Esporte

Orlando Silva foi escolhido pelo presidente Lula, em 2006, como o ministro do Esporte do Brasil, cargo que ocupou até 2011, e onde criou programas como o Bolsa Atleta, instituído pela lei 10.891/2004, um dos maiores programas de apoio direto a atletas de alto rendimento do mundo, além de programas sociais como Segundo Tempo e Esporte e Lazer das Cidades, oferecendo atividade física orientada para um número de jovens e crianças nunca antes alcançado no Brasil.

Também foi elaborada e implantada a Lei de Incentivo ao Esporte, estímulo fiscal para investimento privado no esporte, uma reivindicação de 40 anos do setor. Foi garantida a ampliação da produção de ciências do esporte e implantou medidas para apoiar o futebol, sobretudo os clubes formadores.

Durante sua gestão, o Brasil foi escolhido sede do Mundial de Futebol de 2014 e a Cidade do Rio de Janeiro, sede das Olimpíadas de 2016.

Esteve sob sua alçada os principais Programas:

  • Brasil no Esporte de Alto Rendimento
  • Esporte e Lazer da Cidade
  • Esportes de Criação Nacional e de Identidade Cultural
  • Inserção Social pela Produção de Material Esportivo
  • Rumo ao Pan 2007
  • Segundo Tempo
  • Bolsa Atleta
  • Gestão das Políticas de Esporte e de Lazer
  • Campanha e infraestrutura preconizadora das Olimpíadas e Paraolimpíadas
  • Campanha e Infraestrutura preconizadora da Copa do Mundo de Futebol

Principais pilares de sua política de governo enquanto Ministro de estado do Esporte:

  • Democratizar e universalizar o acesso ao esporte e ao lazer, em todas as suas dimensões;
  • Promover o desenvolvimento humano e a inclusão social por meio do esporte e lazer;
  • Fomentar a produção e difusão do conhecimento científico e tecnológico do esporte e do lazer;
  • Fortalecer o esporte de alto rendimento, elevando o nível esportivo do País;
  • Implementar e desenvolver o Sistema Nacional de Esporte e Lazer;
  • Fomentar a geração de emprego e renda, a indústria nacional e a cadeia produtiva do esporte e do lazer, potencializando o crescimento do País;
  • Potencializar o desenvolvimento do esporte escolar para crianças, adolescentes e jovens, contribuindo com a melhoria da qualidade de ensino;
  • Ampliar e qualificar a infraestrutura de esporte e do lazer no País.

Principais Programas:

  • Segundo Tempo:Programa Social que atende a crianças e jovens do ensino fundamental e do ensino médio de escolas públicas, oferecendo atividades esportivas, além de reforço escolar e reforço alimentar no contraturno das aulas.
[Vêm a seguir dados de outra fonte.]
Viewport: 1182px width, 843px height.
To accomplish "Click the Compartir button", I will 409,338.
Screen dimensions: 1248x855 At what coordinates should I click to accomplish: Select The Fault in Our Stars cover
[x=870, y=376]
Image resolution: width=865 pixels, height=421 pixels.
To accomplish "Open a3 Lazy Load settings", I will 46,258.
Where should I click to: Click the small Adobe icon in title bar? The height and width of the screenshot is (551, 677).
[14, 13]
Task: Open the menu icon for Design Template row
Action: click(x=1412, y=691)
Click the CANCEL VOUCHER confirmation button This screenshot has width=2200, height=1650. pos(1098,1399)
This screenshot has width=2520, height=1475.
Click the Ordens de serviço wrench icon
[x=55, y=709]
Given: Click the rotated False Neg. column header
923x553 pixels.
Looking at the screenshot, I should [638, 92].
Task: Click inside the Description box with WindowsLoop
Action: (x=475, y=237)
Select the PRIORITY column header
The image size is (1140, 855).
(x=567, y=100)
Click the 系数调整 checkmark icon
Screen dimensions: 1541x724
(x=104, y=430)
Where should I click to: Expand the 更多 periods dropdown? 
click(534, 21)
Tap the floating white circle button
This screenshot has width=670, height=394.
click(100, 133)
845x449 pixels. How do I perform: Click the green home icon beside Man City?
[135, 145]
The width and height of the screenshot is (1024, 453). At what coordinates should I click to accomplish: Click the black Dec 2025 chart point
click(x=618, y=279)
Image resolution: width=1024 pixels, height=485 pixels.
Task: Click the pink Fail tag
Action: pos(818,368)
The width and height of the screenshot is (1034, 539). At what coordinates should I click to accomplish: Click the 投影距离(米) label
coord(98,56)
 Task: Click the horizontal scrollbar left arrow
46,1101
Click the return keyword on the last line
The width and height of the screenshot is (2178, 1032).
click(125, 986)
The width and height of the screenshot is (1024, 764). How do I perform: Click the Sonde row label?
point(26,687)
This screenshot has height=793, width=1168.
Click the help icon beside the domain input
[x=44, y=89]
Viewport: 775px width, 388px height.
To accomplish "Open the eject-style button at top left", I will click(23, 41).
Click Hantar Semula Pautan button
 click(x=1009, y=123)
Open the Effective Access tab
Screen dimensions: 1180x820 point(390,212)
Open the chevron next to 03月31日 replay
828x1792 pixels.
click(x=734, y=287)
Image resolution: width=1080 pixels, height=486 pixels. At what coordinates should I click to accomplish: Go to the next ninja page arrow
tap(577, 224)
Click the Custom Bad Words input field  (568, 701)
Visava colaborar para a inclusão social, o bem-estar físico, a promoção da saúde e o desenvolvimento intelectual e humano, além de assegurar o exercício da cidadania.
  • Programa Esporte e Lazer da Cidade:Inicialmente distribuído em 618 núcleos de 400 Municípios, culminou no início do funcionamento das novas unidades do Centro de Desenvolvimento de Esporte Recreativo e de Lazer, que sedimentarão, ao longo do tempo, as noções de boas práticas esportivas, a produção e difusão de conhecimento científico e tecnológico na área esportiva, na busca pelo aprimoramento da prática do esporte recreativo e do lazer.
  • Programa Pintando a Liberdade e o Pintando a Cidadania: que levaram uma alternativa profissionalizante a detentos e jovens em situação de risco social, através da produção de materiais esportivos. Inicialmente proporcionou a geração de emprego direto para 12.700 internos do Sistema Penal Brasileiro e absorveu a mão-de-obra de 1.873 pessoas.
  • Programa Bolsa-Atleta: que assegurava renda fixa àqueles que não têm patrocínio, mas apresentam bom desempenho em provas nacionais e internacionais, desse modo, oferecendo esportista tranquilidade para treinar e dedicar-se ao seu aperfeiçoamento, cujo mérito foi reconhecido pelo Presidente da República à época. No Pan e no Parapan: subiram no pódio 103 bolsistas de várias modalidades.

O Programa enfrentou a fragilidade institucional estrutura do esporte nos Estados e Municípios, e a ausência de órgãos específicos e de conselhos estaduais e municipais para efetivar a gestão e o controle social, que dificultavam de modo significativo a apropriação pela população da política de esporte como uma política de Estado, e não apenas deste ou de outro Governo. A partir de sua gestão e da popularização dos convênios via programas do ME, isso passou a mudar, de modo a ampliar a estrutura institucional do esporte em todo país.Tornou-se referência no País e perpassou vários governos desde a sua criação, como um pilar fundamental da Política Nacional de Esporte.